Mas este post não é sobre casos específicos, é sim sobre a validação da propria ciencia enquanto conhecimento. E do que se pode esperar do significado de uma validação do conhecimento. Porque como propuz logo ao principio, não podemos de um modo "à prova de bala", justificar um conhecimento com ele próprio. A auto-referencia é um erro de raciocínio. Em ciência e em filosofia. Por outro lado, obviamente, este não é um problema da ciência, mas sim de toda e qualquer forma de conhecimento que se queira fechar em si própria. E é essa a solução que a ciência encontrou. É manter várias vias de validação a funcionar ao mesmo tempo enquanto se assegura que existe consistencia ( não haver contradições lógicas formais ou informais) entre essas vias todas e dentro dela própria.

Negacionismos absolutos e afins são auto-refutantes. 

Este argumento é à prova de bala? Mostra para alem de qualquer objecção que a ciência se pode validar a ela própria? Não. Até porque podemos estar todos a viver na "Matrix" e não saber. Mas encontrar uma consistencia satisfatória no conhecimento gerado enquanto se procura manter uma ancora na realidade através do empirismo metodico e sistemático diz muito acerca da plausibilidade do conhecimento cientifico. Tanto que não sendo possivel dizer que a ciencia alcança certezas, se pode mostrar, pela integração de todas estas ferramentas, que é o melhor que o ser humano consegue para produzir conhecimento.

A não se que se assuma que a verdade não existe. E que uma crença é tão verdadeira como qualquer outra, independentemente da justificação que tenha.

Mas a ciencia é acerca daquilo que se pode saber, não é do que não se pode. Mas o que não se pode saber, nós não sabemos o que é. Não sabemos nada. De momento. Por isso, tentar adivinhar não vale. Porque isso não é nada. E mesmo que esta realidade seja virtual, para já é tudo o que podemos esgravatar para tentar preceber de onde veio. E sem duvida comprender como se comporta. Mesmo que seja virtual, é o mundo que nos afecta. E mesmo que só possamos chegar a verdades incompletas sobre uma realidade virtual, então é melhor que nada. 

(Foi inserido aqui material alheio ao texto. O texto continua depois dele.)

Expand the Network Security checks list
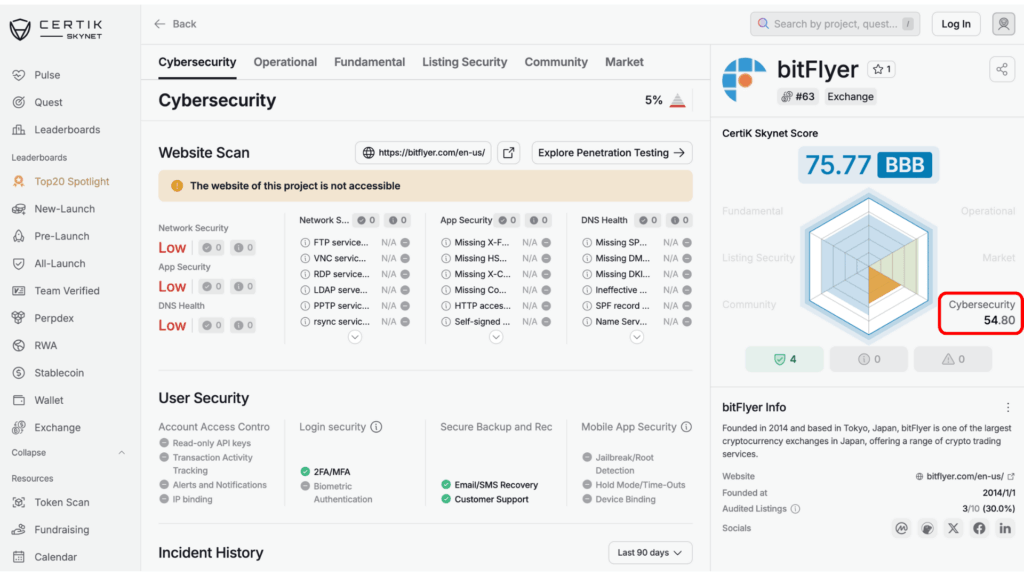Screen dimensions: 1024x576 [x=355, y=338]
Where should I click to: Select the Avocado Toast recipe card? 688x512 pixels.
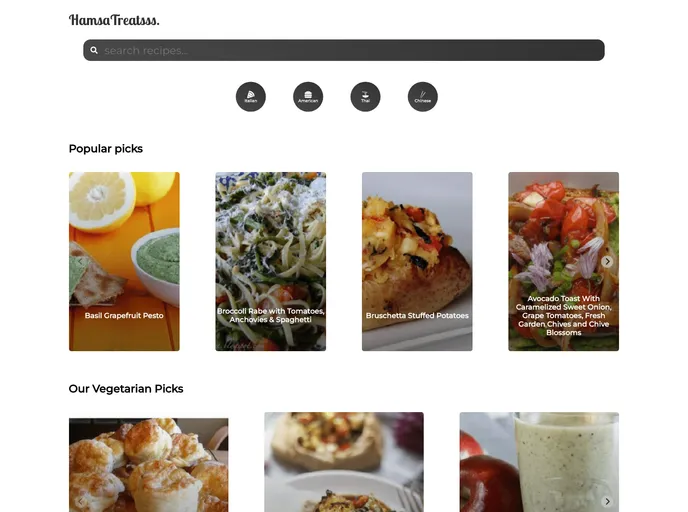(x=564, y=261)
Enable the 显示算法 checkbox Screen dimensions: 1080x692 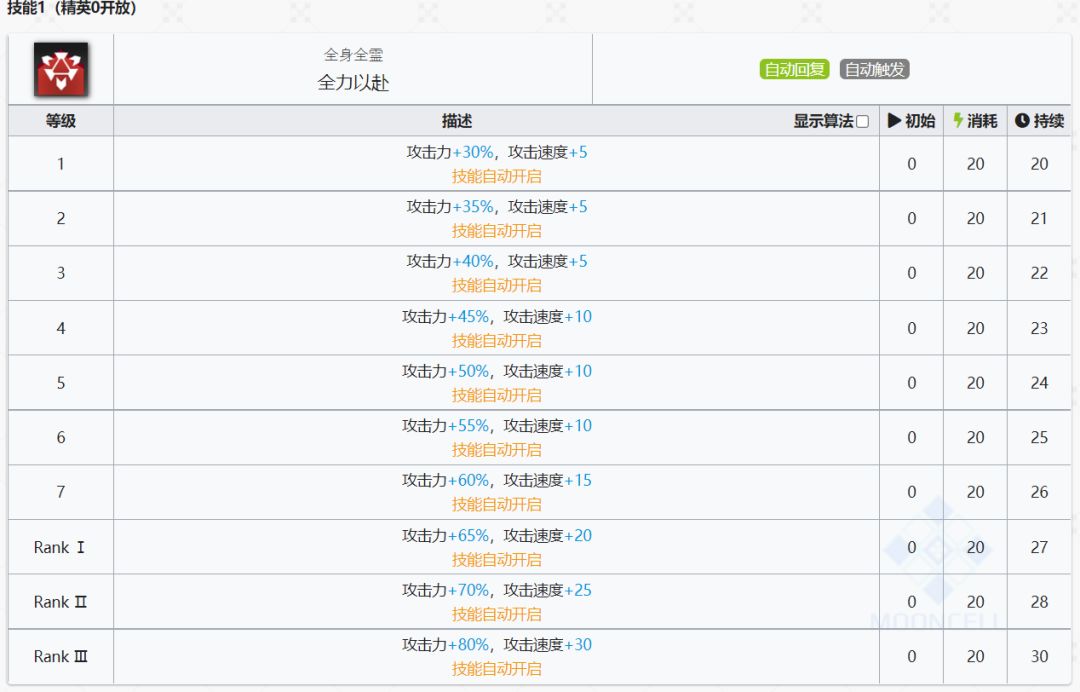[x=862, y=122]
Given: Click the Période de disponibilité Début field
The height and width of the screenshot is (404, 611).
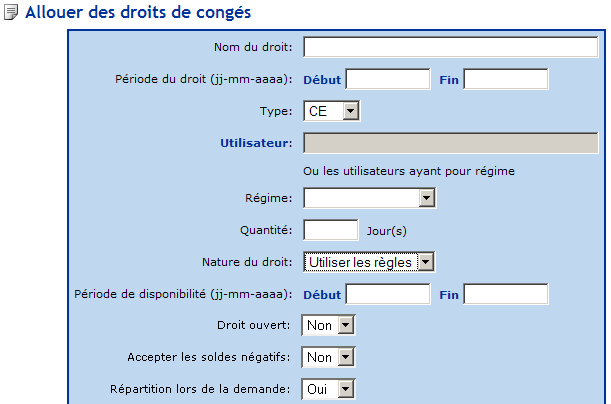Looking at the screenshot, I should [387, 294].
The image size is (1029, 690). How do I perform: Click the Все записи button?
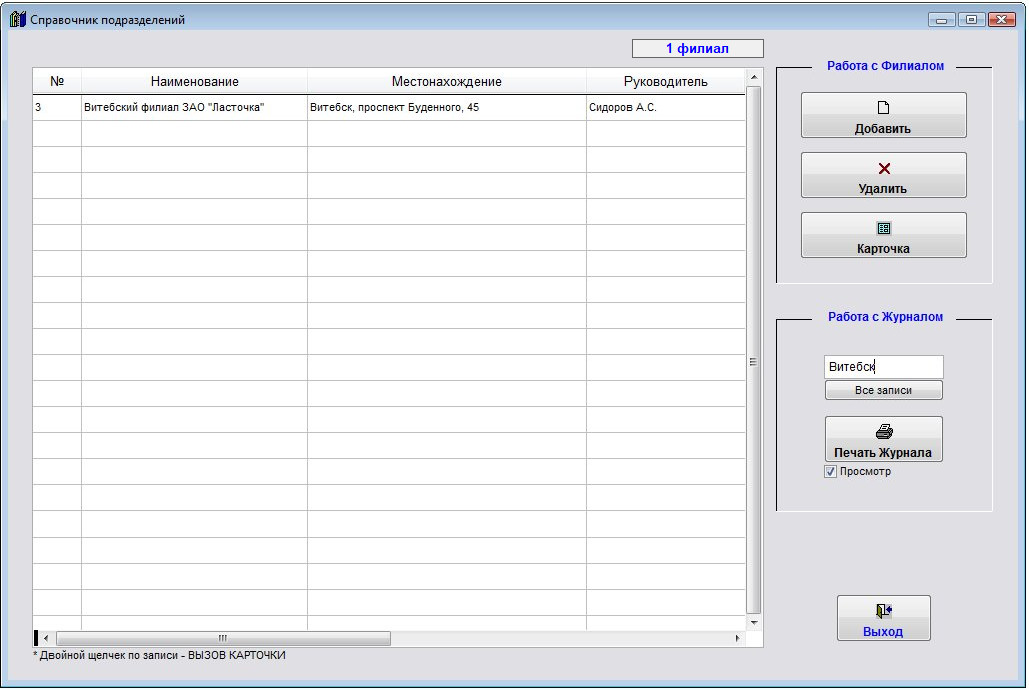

Usar isto como argumento para colocar o palpite ao nivel de uma forma de conhecimento é errado. E quem não acha que pode construir conhecimento então não vale a pena sequer discutir, porque nunca se vai saber o resultado da discoção, nunca vai saber se a cada momento o argumento é valido, não vai saber nada. Para ilustrar esta situação, proponho uma refleção sobre a frase:

"É verdade que a verdade não existe". 

Conclusões

Em resumo, o que torna a ciencia especial e aquilo que a torna o sistema cognitivo preferido dos cepticos é um conjunto de coisas e a intergração destas. A saber, a matemática, a lógica, pensamento crítico, a abertura a refutação e a procura de extrair informação do meio exterior. 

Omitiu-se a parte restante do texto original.